Casi una veintena de organizaciones y referentes merlinos denunciaron que el nuevo procedimiento de la Villa de Merlo para la evaluación de los Estudios de Impacto Ambiental suprime la participación ciudadana y viola la ley provincial. Señalan que la modificación es “un retroceso en la legislación” de cuidado ambiental.
A principios de agosto, el Concejo Deliberante de la Villa de Merlo aprobó la modificación de la Ordenanza N° 917 del 2005, que regula el procedimiento para la evaluación de impacto ambiental en la ciudad. La reforma fue impulsada por el oficialismo local y, con el nuevo esquema, el peritaje sobre los Estudios de Impacto Ambiental quedará únicamente en manos de una Comisión Evaluadora integrada por funcionarios municipales, excluyendo la participación de universidades, organizaciones sociales y especialistas independientes en la instancia técnica de evaluación.
El oficialismo municipal defendió la medida argumentando que la ordenanza anterior entorpecía el proceso y que las evaluaciones de la provincia demoraban hasta un año, señalando que la modificación busca agilizar el proceso de evaluación ambiental.

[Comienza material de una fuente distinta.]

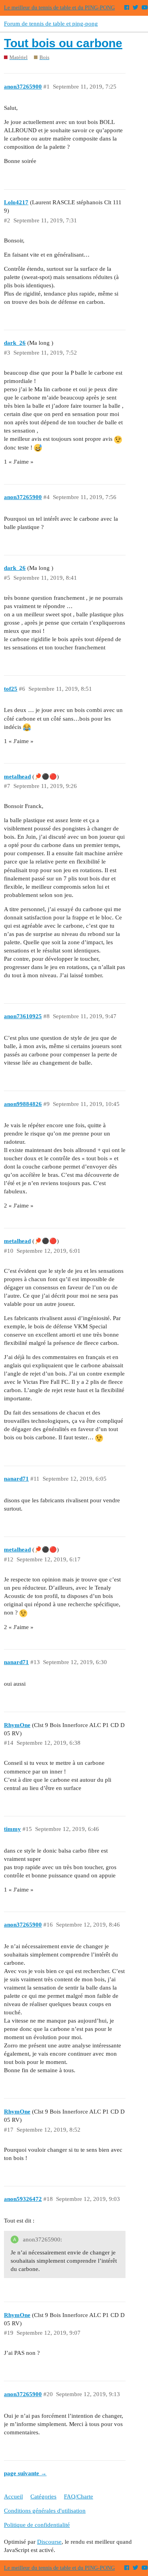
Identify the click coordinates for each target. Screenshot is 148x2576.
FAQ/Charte (78, 2496)
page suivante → (25, 2473)
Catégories (43, 2496)
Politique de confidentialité (37, 2525)
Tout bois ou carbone (63, 43)
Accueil (13, 2496)
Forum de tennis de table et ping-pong (51, 23)
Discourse (49, 2542)
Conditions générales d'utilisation (45, 2511)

Sin embargo, este argumento contrasta con los datos oficiales que muestran que, bajo la norma original, la urbanización de Merlo nunca dejó de crecer: entre 2005 y 2017 se construyeron más de 700.000 metros cuadrados entre viviendas, complejos turísticos, locales comerciales y obras de infraestructura pública.
La presidenta del Concejo Deliberante, Patricia Morandé, indicó que ante la falta de respuestas “en tiempo y forma” por parte de la Secretaria de Ambiente de la provincia, se entorpecía el seguimiento, control, rechazo o aprobación de los proyectos. Asimismo, confesó que muchos Estudios de Impacto Ambiental “no se evaluaban, y los que presentaban los planos avanzaban en las obras y seguían obteniendo su obra sin ningún tipo de evaluación”.
A su turno, esta semana casi una veintena de organizaciones sociales, académicas y referentes políticos merlinos lanzaron un comunicado conjunto catalogando a la medida como “una actualización que nos hace retroceder”, señalaron que “esta nueva regulación debe ser nula por ir en contra de leyes de mayor jerarquía, como la Ley Nacional de Ambiente (Nº 25.675), la Constitución Provincial en su art. 47 (derecho a un ambiente sano), la Ley Provincial de Impacto Ambiental (IX-0876/13) y por no respetar la participación ciudadana ni la de profesionales en el tema”, sostuvieron en la misiva. Se destaca el entorpecimiento de la participación ciudadana en el proceso de evaluación y la contradicción del principio de no regresión ambiental de la Ley N° 25.675.
En ese sentido, recordaron el “bochorno de hacer la vista gorda al desmonte en la zona T4 del loteo Los Nogales, lo que evidencia que se busca beneficiar a megainversiones que modifican el ecosistema serrano y concentran el desarrollo turístico en pocas manos”. Ese desmonte, realizado en febrero pasado en una zona protegida, estaba vinculado a un emprendimiento turístico que buscaba construir un gran hotel en el lugar. De hecho, a fines del 2024 el intendente en uso de licencia presentó una solicitud ante el órgano legislativo para cambiar la categoría de conservación del área y dar luz verde al proyecto inmobiliario, la propuesta fue rechazada por el Concejo.
Además, denuncian que el Ejecutivo municipal “recurre al ataque sistemático, la desacreditación y la persecución ideológica y comercial contra quienes cuestionan sus acciones, habilitando negocios para unos pocos y poniendo en riesgo los bienes comunes”. Esto se vio “en la usurpación de la Cooperativa de Agua con funcionarios municipales y provinciales, y recientemente en el intento de desalojo de la Cooperativa de Recicladores Merlinos, en un predio reacondicionado con fondos nacionales que la Municipalidad debía administrar y rendir”.
Finalmente, adelantaron que tomaran acciones para que la modificación de la ordenanza “sea declarada nula y no se promulgue”. Entre las organizaciones firmantes del comunicado, se destaca la Agrupación Juvennat, docentes e investigadores autoconvocados FTU-UNSL, la Asamblea por el Agua del Noreste y la Asociación Civil Patrimonio Cultural, entre otras.